◆ Task prompt ◆
Reproduce the complete set of records, exactly as they appear.

◆ Data section ◆

______________________________

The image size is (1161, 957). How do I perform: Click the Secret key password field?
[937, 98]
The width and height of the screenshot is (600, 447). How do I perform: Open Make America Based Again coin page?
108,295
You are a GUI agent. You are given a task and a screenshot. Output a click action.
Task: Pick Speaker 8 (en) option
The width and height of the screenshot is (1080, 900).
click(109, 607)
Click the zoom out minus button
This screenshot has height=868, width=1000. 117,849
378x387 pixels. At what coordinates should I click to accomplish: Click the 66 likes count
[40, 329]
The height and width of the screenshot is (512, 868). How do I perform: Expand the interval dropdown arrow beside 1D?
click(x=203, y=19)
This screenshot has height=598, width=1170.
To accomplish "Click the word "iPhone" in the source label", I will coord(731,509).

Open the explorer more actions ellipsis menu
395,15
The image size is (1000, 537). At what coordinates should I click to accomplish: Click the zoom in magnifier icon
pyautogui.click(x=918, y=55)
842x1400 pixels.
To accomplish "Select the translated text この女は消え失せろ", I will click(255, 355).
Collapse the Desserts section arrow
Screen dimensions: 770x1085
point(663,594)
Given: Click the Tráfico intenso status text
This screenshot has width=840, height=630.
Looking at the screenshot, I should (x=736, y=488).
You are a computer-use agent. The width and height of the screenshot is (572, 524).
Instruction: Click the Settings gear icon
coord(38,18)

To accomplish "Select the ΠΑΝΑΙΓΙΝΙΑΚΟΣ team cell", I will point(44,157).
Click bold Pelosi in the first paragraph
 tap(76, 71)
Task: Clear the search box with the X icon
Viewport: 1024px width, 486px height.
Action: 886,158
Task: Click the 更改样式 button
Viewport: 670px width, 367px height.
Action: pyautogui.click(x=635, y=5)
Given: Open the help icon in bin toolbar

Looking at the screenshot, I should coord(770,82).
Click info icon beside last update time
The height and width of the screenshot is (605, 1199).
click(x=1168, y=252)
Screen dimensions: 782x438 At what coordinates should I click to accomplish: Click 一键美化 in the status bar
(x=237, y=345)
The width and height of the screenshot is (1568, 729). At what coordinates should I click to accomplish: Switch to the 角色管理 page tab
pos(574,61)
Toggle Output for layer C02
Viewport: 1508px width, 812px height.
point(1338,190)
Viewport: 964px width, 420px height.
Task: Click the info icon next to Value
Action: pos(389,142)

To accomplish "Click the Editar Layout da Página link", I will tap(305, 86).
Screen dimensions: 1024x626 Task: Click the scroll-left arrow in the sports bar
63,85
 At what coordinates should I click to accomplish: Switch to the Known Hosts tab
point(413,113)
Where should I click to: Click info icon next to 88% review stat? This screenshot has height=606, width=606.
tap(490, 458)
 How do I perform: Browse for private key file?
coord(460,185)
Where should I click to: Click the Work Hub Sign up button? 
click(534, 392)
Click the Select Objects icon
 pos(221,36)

______________________________

◆ Solved exercise ◆
The image size is (1161, 957). How do I perform: Click the Secret key password field?
[937, 98]
The width and height of the screenshot is (600, 447). How do I perform: Open Make America Based Again coin page?
108,295
You are a GUI agent. You are given a task and a screenshot. Output a click action.
Task: Pick Speaker 8 (en) option
The width and height of the screenshot is (1080, 900).
click(109, 607)
Click the zoom out minus button
This screenshot has height=868, width=1000. 117,849
378x387 pixels. At what coordinates should I click to accomplish: Click the 66 likes count
[40, 329]
The height and width of the screenshot is (512, 868). How do I perform: Expand the interval dropdown arrow beside 1D?
click(x=203, y=19)
This screenshot has height=598, width=1170.
To accomplish "Click the word "iPhone" in the source label", I will coord(731,509).

Open the explorer more actions ellipsis menu
395,15
The image size is (1000, 537). At what coordinates should I click to accomplish: Click the zoom in magnifier icon
pyautogui.click(x=918, y=55)
842x1400 pixels.
To accomplish "Select the translated text この女は消え失せろ", I will click(255, 355).
Collapse the Desserts section arrow
Screen dimensions: 770x1085
point(663,594)
Given: Click the Tráfico intenso status text
This screenshot has width=840, height=630.
Looking at the screenshot, I should (x=736, y=488).
You are a computer-use agent. The width and height of the screenshot is (572, 524).
Instruction: Click the Settings gear icon
coord(38,18)

To accomplish "Select the ΠΑΝΑΙΓΙΝΙΑΚΟΣ team cell", I will point(44,157).
Click bold Pelosi in the first paragraph
 tap(76, 71)
Task: Clear the search box with the X icon
Viewport: 1024px width, 486px height.
Action: 886,158
Task: Click the 更改样式 button
Viewport: 670px width, 367px height.
Action: pyautogui.click(x=635, y=5)
Given: Open the help icon in bin toolbar

Looking at the screenshot, I should coord(770,82).
Click info icon beside last update time
The height and width of the screenshot is (605, 1199).
click(x=1168, y=252)
Screen dimensions: 782x438 At what coordinates should I click to accomplish: Click 一键美化 in the status bar
(x=237, y=345)
The width and height of the screenshot is (1568, 729). At what coordinates should I click to accomplish: Switch to the 角色管理 page tab
pos(574,61)
Toggle Output for layer C02
Viewport: 1508px width, 812px height.
point(1338,190)
Viewport: 964px width, 420px height.
Task: Click the info icon next to Value
Action: pos(389,142)

To accomplish "Click the Editar Layout da Página link", I will tap(305, 86).
Screen dimensions: 1024x626 Task: Click the scroll-left arrow in the sports bar
63,85
 At what coordinates should I click to accomplish: Switch to the Known Hosts tab
point(413,113)
Where should I click to: Click info icon next to 88% review stat? This screenshot has height=606, width=606.
tap(490, 458)
 How do I perform: Browse for private key file?
coord(460,185)
Where should I click to: Click the Work Hub Sign up button? 
click(534, 392)
Click the Select Objects icon
 pos(221,36)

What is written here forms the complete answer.